Apple Inc. (NASDAQ:AAPL) isn’t one of the top 5 most popular stocks among hedge funds anymore. According to data compiled by hedge fund tracking website Insider Monkey, several hedge funds completely sold out their Apple Inc. (NASDAQ:AAPL) positions. Dan Loeb of Third Point, Rob Citrone of Discovery Capital, Robert Pitts of Steadfast Capital, John Armitage of Egerton, and Howard Guberman of Gruss Asset Management completely dumped their Apple shares. Mike Masters had nearly $400 million and John Wu had $168 million in Apple Inc. (NASDAQ:AAPL) call options at the end of December. Those are gone too.

Apple Inc. (NASDAQ:AAPL)

According to Insider Monkey, there were 160 hedge funds with bullish Apple positions at the end of December 2013. That number declined to 129 by the end of March. The total value of hedge funds’ Apple Inc. (NASDAQ:AAPL) bets was $18.5 billion at the end of December. That went down to $14.9 billion at the end of March. Hedge funds now have more money riding on Microsoft and American International Group than Apple.

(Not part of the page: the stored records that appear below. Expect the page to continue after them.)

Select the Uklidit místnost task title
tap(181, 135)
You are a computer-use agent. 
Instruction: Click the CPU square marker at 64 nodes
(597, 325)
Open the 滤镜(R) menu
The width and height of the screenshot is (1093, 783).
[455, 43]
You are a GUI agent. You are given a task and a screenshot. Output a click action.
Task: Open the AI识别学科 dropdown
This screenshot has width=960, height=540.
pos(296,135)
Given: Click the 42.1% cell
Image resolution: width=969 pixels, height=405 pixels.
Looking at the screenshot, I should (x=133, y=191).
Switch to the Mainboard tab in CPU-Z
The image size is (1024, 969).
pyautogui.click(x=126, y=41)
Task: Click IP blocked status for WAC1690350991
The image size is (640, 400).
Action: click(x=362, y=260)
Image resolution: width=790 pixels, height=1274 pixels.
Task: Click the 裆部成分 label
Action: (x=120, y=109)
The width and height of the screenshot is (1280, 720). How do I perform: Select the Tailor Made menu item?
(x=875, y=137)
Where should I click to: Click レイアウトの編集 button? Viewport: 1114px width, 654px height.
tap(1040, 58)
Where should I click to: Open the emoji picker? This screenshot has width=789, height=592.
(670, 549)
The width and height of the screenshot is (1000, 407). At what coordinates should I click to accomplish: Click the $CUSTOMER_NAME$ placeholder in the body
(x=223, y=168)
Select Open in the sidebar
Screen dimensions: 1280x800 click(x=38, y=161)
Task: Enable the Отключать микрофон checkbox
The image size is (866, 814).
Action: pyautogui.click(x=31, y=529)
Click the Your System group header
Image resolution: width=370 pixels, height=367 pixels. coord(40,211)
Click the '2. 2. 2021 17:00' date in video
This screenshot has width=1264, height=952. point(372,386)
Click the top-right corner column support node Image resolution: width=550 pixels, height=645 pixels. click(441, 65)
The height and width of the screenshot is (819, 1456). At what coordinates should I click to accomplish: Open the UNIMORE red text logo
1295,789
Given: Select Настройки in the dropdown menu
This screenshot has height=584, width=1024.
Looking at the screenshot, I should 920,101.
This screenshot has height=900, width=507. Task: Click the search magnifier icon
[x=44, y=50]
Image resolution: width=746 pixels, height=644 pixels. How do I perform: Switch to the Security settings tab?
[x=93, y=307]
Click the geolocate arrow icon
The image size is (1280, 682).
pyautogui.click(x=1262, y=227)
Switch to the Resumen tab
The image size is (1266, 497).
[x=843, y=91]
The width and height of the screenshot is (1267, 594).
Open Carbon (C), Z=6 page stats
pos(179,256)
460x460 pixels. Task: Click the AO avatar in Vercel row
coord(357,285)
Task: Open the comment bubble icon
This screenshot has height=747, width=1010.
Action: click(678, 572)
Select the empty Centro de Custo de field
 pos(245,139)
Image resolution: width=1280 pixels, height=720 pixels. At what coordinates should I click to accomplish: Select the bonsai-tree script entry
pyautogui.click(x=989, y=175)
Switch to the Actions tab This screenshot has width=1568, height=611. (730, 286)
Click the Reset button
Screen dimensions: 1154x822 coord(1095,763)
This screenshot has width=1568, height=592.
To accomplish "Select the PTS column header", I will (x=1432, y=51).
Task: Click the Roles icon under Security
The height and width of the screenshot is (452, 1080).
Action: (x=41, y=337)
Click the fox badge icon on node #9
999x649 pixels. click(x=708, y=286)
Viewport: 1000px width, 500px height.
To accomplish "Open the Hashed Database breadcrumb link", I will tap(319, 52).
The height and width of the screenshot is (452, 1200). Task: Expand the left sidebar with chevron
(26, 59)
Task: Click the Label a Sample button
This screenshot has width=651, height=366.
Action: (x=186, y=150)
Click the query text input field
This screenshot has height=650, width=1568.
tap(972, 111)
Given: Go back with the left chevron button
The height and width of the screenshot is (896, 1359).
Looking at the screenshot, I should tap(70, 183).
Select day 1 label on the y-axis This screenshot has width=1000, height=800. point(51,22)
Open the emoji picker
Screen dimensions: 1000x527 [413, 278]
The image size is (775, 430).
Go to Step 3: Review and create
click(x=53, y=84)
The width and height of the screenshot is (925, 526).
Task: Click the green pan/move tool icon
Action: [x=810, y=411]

Some hedge funds also initiated brand new positions in Apple Inc. (NASDAQ:AAPL) put positions. Hedge funds with put positions make money or avoid losses if Apple Inc. (NASDAQ:AAPL) shares decline in price. Caxton Associates, Balyasny Asset Management, Blue Mountain Capital, Pentwater Capital, AlphaBet Management, Sabby Capital, and Laurion Capital are among the hedge funds betting on a decline in Apple shares.

It isn’t all bad news though. Quant hedge fund Renaissance Capital which is known for its profitable investments in large-cap stocks initiated a $440 million position which proved very profitable over the last 1.5 months. Tyrus Capital and Leighton Welch‘s Welch Capital also initiated brand new Apple Inc. (NASDAQ:AAPL) positions during the first quarter.